In your copy of the data, omit the pictures and keep all else exactly as given.

Screenshot grounding data:

*** Begin section ***

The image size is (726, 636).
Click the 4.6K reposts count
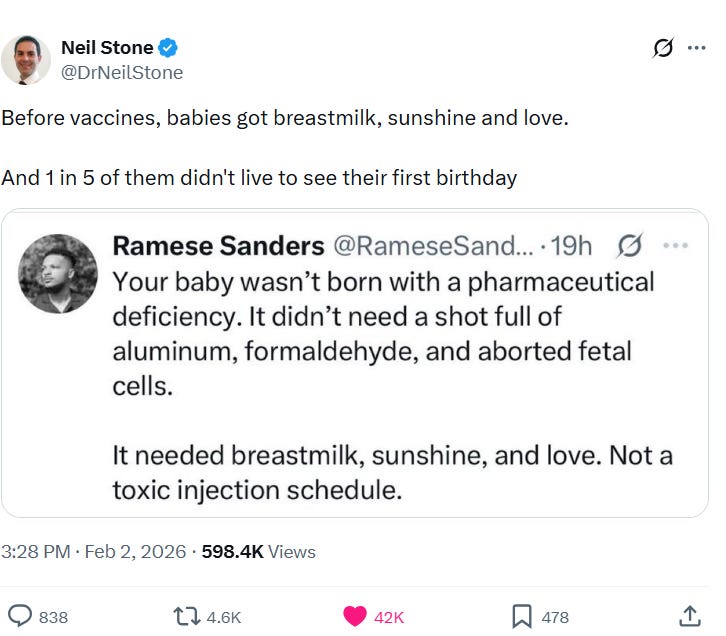tap(223, 617)

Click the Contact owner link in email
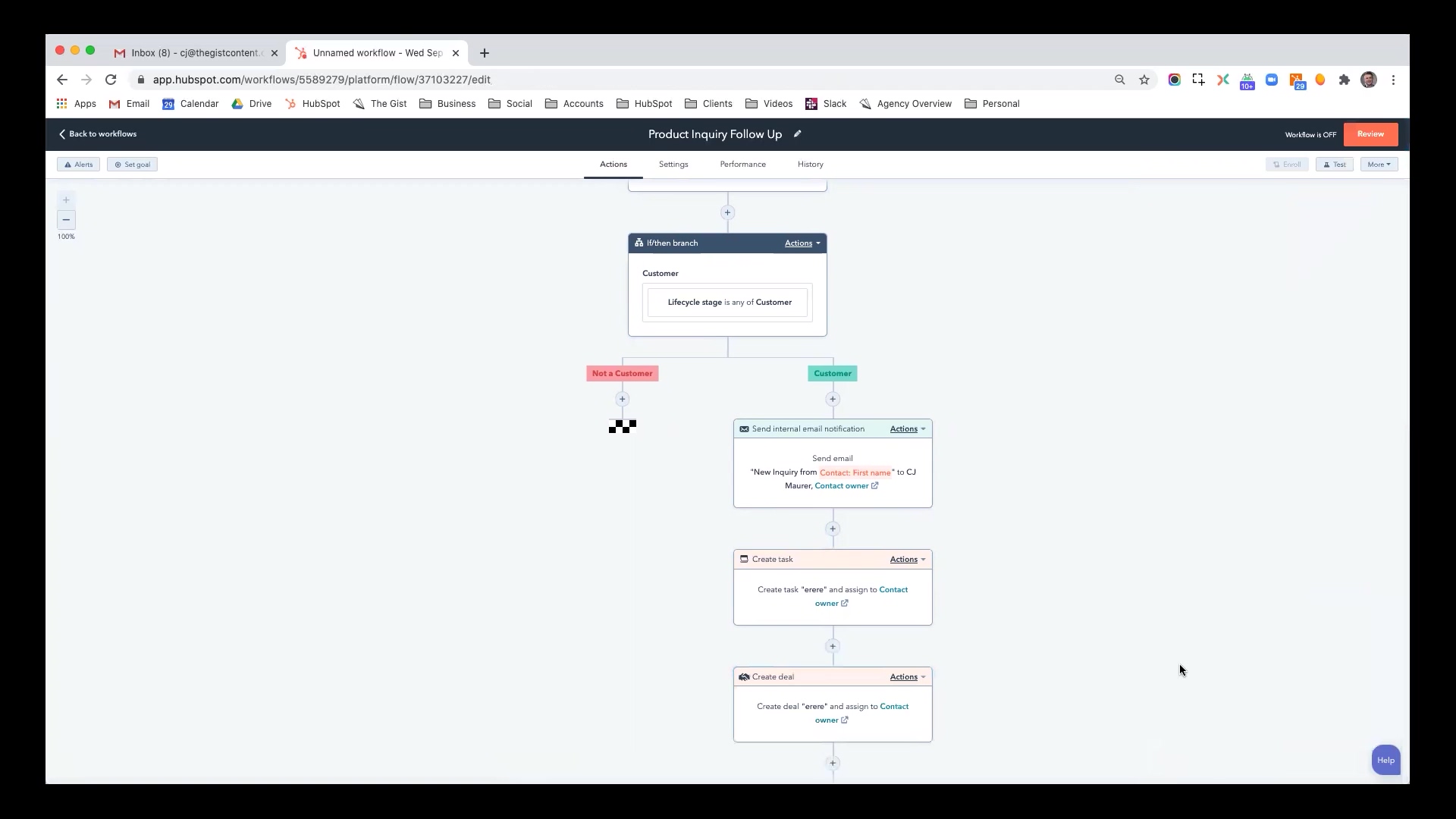point(841,485)
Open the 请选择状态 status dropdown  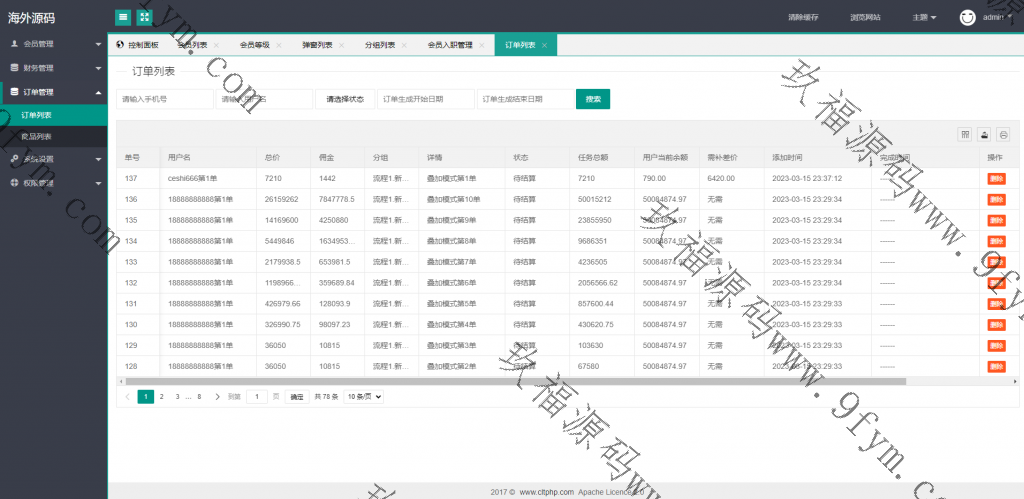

*** End section ***

• _Exercise response_
The image size is (726, 636).
Click the 4.6K reposts count
tap(223, 617)

Click the Contact owner link in email
point(841,485)
Open the 请选择状态 status dropdown  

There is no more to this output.